EXERCISE DETAILS => Nothing below is to be printed except the lines between the line holding "This screenshot has width=687, height=510." and the line holding "Click the Set Up Your Site progress bar", inclusive, each exactly as it appears.

DATA EXTRACT =>
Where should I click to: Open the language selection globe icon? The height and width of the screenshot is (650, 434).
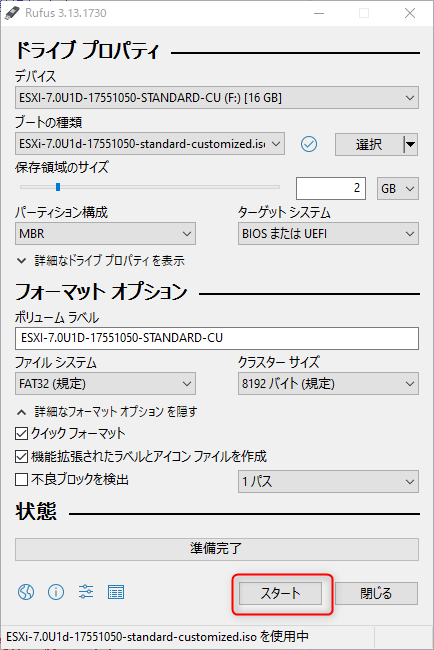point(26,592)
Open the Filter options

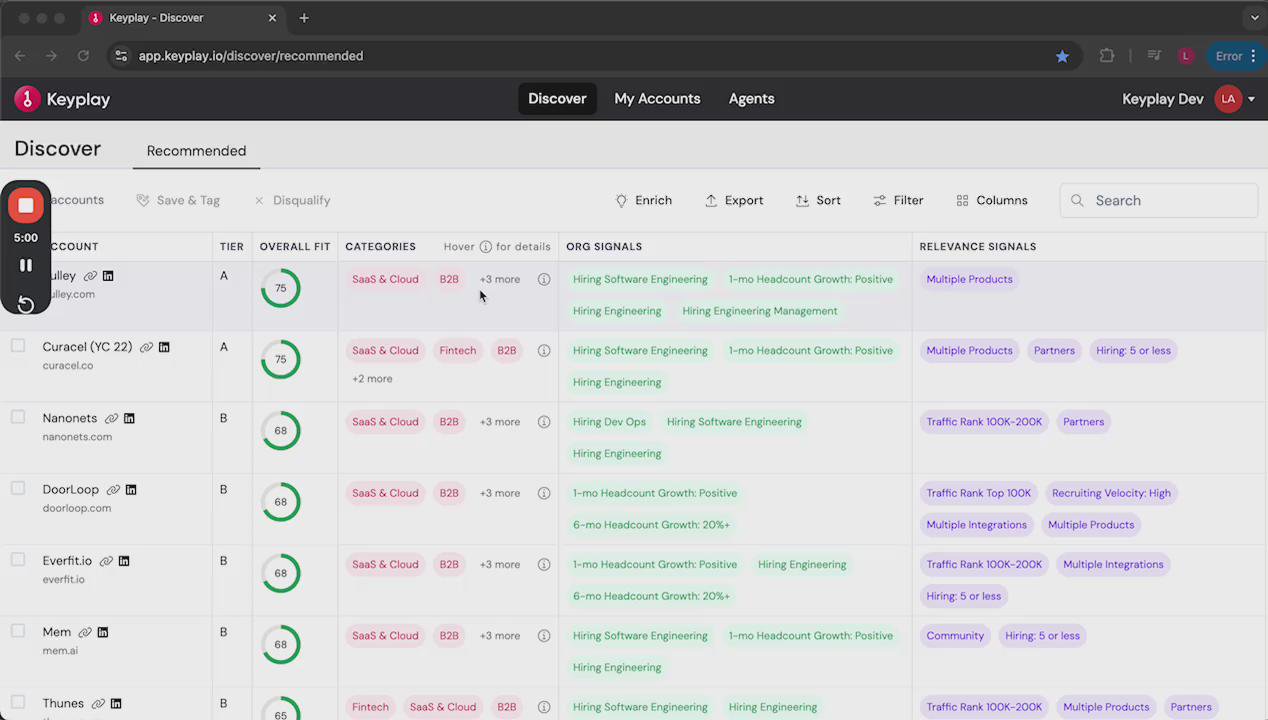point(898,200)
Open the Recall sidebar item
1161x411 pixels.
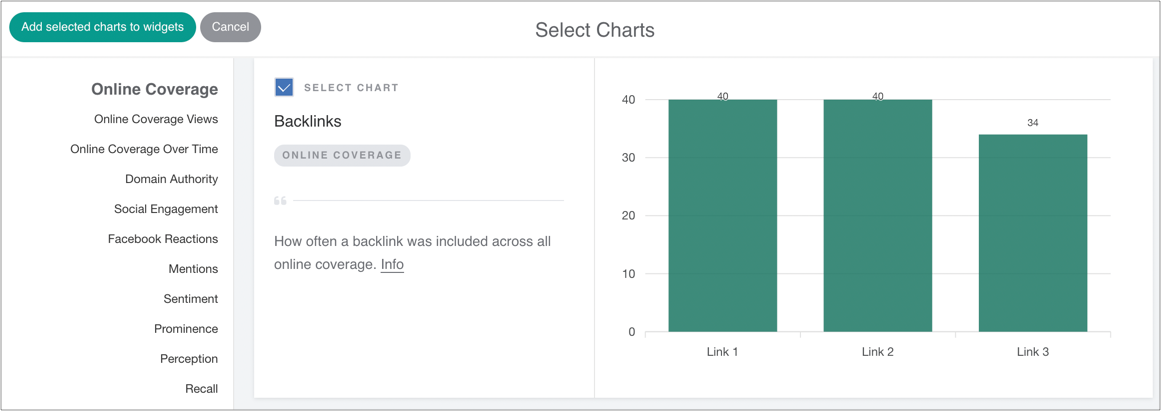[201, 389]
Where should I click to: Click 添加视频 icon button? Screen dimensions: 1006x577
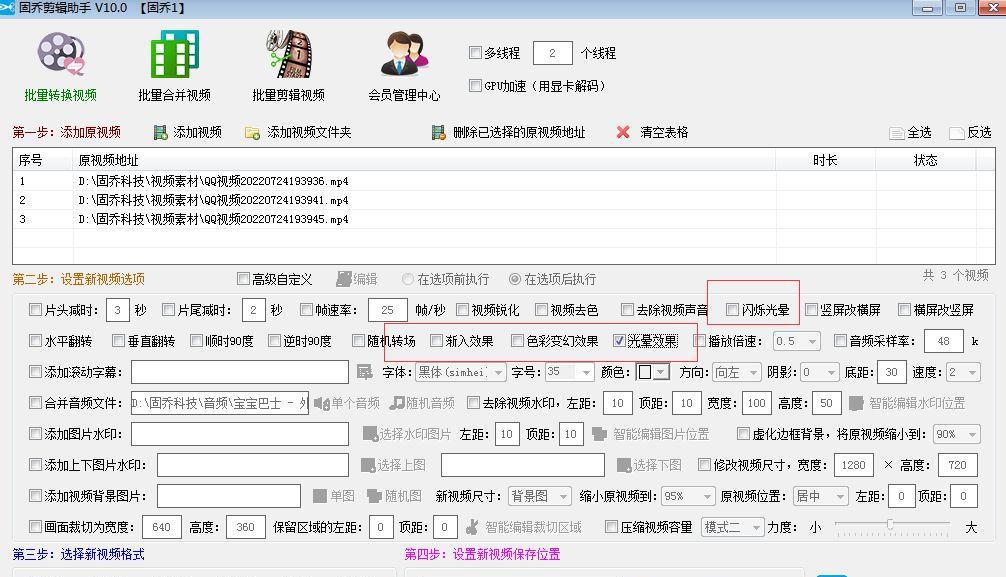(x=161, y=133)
...
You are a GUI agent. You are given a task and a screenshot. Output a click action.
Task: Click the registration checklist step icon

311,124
...
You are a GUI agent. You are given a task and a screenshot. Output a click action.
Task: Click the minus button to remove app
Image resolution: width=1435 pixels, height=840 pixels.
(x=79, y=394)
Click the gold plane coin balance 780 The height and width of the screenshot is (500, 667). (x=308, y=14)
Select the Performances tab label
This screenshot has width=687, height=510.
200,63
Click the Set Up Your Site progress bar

ANSWER TO THIS TASK =>
This screenshot has width=687, height=510.
200,63
Click the Set Up Your Site progress bar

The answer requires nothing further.